▸ **INSTRUCTIONS FOR THE TASK**
Search the data below for the word "bookmarks" and copy each line that holds it.

Saved data entries
__________________________________________________

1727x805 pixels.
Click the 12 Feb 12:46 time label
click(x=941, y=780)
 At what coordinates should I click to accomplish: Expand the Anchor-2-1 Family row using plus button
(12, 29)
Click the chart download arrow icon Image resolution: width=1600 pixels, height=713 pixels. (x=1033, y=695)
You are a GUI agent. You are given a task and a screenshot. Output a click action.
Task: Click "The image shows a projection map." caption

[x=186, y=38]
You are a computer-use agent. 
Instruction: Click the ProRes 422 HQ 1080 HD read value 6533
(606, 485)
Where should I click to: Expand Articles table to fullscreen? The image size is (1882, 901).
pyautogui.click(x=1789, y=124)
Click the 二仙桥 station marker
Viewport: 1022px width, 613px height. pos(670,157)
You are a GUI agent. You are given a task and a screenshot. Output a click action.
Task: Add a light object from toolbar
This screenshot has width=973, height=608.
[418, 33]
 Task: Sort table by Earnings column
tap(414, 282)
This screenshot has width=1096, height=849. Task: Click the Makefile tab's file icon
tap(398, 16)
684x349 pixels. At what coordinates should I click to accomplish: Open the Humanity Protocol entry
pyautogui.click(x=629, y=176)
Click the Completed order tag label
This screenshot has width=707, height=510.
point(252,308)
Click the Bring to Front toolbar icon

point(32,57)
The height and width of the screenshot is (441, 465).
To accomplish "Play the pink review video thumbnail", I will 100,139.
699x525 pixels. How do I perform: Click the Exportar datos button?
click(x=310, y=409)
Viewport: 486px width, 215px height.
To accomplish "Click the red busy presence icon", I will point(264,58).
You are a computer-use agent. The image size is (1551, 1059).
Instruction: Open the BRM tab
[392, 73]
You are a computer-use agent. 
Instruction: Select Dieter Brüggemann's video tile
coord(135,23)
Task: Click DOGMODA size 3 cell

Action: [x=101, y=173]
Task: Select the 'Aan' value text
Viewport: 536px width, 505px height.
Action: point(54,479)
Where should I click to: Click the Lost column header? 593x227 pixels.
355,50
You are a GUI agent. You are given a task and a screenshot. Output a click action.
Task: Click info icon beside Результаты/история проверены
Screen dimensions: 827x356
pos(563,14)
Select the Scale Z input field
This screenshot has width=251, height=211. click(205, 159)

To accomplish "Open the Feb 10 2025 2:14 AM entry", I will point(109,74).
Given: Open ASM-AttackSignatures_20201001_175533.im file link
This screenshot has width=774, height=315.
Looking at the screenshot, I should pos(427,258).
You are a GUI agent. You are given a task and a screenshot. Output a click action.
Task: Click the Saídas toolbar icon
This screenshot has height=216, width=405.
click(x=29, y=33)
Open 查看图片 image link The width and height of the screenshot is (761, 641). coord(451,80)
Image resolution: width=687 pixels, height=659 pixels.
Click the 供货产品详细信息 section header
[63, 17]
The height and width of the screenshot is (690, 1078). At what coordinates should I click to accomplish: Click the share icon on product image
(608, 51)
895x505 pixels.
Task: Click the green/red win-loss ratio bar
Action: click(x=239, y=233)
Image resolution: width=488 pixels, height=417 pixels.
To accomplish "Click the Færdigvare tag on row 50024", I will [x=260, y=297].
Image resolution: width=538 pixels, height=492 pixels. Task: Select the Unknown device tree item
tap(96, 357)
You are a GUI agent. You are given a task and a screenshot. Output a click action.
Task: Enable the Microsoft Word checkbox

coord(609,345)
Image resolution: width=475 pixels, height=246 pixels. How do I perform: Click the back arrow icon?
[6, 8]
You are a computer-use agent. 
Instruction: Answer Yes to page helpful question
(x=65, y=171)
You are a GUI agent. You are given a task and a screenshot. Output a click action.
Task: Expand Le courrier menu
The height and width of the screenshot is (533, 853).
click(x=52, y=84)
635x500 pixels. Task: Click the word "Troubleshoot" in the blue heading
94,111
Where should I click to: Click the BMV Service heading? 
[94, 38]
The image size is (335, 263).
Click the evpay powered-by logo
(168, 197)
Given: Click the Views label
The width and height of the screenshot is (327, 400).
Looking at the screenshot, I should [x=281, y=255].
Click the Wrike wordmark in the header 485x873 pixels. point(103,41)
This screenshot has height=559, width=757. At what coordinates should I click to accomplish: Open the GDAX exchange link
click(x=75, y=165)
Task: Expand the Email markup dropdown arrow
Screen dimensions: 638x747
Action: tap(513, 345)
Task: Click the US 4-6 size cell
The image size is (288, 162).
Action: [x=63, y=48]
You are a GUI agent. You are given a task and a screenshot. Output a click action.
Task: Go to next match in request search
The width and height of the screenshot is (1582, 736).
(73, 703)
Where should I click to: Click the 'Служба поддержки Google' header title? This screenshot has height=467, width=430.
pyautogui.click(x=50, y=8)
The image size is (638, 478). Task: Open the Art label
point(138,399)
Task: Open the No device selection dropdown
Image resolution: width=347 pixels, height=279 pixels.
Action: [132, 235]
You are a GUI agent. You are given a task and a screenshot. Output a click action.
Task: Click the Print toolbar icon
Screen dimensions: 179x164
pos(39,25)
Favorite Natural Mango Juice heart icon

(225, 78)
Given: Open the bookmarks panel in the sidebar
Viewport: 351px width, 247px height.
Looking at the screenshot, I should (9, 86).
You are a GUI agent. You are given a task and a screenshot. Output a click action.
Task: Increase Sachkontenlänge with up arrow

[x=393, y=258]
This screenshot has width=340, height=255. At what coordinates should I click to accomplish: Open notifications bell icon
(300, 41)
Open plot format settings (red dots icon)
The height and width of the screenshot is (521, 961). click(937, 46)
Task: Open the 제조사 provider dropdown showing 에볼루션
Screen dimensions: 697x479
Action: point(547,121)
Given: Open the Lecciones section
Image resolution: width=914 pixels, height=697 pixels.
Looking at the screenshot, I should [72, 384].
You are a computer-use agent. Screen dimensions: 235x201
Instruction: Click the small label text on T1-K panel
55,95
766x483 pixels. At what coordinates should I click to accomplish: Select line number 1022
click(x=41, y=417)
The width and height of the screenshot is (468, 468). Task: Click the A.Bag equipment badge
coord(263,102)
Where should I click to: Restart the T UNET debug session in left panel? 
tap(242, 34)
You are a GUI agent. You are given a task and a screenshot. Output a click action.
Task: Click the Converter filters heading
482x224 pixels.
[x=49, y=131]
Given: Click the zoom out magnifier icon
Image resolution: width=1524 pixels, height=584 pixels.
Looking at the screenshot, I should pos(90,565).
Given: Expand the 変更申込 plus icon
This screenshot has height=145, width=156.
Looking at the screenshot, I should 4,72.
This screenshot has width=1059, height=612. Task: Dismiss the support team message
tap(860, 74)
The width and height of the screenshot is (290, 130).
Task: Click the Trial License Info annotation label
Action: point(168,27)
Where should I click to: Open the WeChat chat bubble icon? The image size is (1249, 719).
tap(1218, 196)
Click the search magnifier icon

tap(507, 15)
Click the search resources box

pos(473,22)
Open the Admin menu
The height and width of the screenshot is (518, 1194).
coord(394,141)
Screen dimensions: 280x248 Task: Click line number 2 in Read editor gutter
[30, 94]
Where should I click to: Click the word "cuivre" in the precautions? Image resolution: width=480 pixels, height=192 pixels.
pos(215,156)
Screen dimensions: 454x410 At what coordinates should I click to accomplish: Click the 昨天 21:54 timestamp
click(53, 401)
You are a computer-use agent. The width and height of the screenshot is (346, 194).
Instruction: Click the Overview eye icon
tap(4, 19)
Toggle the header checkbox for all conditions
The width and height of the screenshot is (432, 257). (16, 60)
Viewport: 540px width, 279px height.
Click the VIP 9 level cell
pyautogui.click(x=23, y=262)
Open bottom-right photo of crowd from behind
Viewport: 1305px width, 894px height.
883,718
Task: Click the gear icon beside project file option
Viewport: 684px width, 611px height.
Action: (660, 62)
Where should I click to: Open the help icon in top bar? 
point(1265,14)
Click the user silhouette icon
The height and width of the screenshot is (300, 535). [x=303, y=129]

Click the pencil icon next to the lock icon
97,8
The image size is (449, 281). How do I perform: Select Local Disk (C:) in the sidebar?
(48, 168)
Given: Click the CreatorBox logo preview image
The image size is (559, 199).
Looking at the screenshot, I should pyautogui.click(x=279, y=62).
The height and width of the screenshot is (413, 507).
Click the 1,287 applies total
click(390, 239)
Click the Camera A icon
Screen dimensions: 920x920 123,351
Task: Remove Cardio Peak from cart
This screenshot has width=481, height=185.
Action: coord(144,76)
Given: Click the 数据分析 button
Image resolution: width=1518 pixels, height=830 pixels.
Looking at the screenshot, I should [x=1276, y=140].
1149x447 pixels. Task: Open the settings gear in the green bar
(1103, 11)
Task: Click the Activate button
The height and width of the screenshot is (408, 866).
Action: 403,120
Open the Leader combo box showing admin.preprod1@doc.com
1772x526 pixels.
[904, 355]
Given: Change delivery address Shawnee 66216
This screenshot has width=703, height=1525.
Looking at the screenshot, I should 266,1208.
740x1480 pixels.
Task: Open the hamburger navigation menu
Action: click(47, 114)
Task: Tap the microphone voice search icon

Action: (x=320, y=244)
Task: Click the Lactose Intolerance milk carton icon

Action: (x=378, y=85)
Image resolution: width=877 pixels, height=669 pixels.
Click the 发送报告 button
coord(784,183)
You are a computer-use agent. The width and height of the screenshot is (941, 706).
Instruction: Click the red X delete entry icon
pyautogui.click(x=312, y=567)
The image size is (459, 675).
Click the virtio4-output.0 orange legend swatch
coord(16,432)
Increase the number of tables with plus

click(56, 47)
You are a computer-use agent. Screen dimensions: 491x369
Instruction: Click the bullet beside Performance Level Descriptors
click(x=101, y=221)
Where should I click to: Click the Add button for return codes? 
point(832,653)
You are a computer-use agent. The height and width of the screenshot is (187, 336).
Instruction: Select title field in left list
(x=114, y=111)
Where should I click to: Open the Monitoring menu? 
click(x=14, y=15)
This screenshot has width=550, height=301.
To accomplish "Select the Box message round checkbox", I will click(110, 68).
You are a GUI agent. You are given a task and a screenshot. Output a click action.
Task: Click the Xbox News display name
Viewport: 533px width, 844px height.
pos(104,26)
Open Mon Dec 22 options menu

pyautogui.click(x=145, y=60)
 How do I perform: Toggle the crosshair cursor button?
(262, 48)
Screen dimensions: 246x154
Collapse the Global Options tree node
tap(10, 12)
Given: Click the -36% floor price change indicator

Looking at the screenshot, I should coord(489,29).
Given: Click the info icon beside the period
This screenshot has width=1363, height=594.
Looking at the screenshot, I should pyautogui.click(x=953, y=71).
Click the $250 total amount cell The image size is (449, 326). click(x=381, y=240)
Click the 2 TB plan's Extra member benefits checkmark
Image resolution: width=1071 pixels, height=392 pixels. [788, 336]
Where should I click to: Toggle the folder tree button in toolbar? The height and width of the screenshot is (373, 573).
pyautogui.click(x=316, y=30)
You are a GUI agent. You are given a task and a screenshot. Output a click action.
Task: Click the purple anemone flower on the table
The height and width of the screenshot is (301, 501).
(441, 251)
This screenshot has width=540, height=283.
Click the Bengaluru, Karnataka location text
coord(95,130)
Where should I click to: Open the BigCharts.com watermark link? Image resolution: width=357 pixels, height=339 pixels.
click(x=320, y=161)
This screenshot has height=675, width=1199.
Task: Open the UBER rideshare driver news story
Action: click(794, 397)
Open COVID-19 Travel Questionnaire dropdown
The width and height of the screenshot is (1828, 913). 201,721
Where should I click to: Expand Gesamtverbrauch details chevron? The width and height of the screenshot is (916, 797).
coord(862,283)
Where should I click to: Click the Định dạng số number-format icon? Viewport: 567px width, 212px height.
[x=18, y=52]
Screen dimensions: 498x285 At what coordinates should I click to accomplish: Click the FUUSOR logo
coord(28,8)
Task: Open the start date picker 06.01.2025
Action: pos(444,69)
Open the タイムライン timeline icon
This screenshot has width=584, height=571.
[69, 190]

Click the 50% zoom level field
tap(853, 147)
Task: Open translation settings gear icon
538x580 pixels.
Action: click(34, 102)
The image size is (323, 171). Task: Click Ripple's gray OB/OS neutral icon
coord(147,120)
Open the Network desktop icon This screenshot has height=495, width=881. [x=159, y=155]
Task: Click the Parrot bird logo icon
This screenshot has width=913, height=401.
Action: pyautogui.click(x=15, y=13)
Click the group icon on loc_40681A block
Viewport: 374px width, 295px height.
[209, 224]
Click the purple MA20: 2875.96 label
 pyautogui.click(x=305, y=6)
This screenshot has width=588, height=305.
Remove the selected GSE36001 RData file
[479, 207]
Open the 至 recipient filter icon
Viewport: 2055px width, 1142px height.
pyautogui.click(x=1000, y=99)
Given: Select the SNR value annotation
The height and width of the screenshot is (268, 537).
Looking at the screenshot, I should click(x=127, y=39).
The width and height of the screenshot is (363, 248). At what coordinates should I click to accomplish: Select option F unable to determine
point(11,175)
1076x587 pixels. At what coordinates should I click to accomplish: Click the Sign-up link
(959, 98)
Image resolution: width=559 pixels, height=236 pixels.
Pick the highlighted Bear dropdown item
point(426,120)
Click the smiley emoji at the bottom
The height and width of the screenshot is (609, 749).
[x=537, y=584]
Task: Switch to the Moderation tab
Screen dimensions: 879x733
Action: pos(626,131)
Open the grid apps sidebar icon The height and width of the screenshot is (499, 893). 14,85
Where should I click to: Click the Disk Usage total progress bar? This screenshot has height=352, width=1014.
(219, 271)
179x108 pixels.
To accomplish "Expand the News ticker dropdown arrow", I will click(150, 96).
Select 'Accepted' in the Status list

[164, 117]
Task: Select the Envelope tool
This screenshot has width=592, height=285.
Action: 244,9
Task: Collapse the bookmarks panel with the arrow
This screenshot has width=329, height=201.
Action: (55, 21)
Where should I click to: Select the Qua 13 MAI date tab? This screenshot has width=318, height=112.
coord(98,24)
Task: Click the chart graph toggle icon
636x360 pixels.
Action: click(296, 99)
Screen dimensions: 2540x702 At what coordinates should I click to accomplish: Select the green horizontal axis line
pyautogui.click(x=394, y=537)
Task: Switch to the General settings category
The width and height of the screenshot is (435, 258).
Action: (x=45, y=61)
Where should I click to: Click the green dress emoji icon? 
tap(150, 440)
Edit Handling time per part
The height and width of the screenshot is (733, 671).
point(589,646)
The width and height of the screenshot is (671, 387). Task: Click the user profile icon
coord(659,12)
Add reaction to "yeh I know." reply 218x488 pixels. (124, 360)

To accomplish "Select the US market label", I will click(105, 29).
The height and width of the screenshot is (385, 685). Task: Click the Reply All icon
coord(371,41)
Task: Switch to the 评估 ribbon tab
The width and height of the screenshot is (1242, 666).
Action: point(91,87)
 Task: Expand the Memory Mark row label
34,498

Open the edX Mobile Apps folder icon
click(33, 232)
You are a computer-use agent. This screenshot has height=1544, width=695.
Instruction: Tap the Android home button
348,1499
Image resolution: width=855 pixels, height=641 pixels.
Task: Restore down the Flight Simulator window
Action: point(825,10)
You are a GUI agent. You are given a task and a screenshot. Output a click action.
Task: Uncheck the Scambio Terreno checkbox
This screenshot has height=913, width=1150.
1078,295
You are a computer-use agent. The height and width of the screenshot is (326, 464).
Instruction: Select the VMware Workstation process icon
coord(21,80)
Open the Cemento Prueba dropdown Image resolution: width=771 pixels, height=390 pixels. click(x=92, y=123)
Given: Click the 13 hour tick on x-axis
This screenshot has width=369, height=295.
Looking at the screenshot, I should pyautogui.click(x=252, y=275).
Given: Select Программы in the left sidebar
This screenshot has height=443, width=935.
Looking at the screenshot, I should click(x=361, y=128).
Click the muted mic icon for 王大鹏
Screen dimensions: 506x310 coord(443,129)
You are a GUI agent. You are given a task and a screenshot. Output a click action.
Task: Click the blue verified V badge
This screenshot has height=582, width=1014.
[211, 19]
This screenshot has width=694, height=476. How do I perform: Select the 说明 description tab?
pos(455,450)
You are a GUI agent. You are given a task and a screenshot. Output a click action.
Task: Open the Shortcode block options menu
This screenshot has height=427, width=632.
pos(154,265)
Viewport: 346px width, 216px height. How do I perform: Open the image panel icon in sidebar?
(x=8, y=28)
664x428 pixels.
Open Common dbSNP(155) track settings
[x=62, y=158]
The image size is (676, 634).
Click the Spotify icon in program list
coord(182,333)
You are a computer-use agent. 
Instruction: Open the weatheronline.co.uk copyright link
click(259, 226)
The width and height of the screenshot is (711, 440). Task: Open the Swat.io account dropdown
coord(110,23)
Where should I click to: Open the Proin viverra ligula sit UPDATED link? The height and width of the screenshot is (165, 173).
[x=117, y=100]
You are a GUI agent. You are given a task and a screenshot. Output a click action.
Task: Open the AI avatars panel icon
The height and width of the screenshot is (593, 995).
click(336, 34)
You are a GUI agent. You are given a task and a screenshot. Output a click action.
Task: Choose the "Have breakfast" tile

__________________________________________________

▸ **OUTPUT OF THE EXERCISE**
Given: Open the bookmarks panel in the sidebar
Task: Collapse the bookmarks panel with the arrow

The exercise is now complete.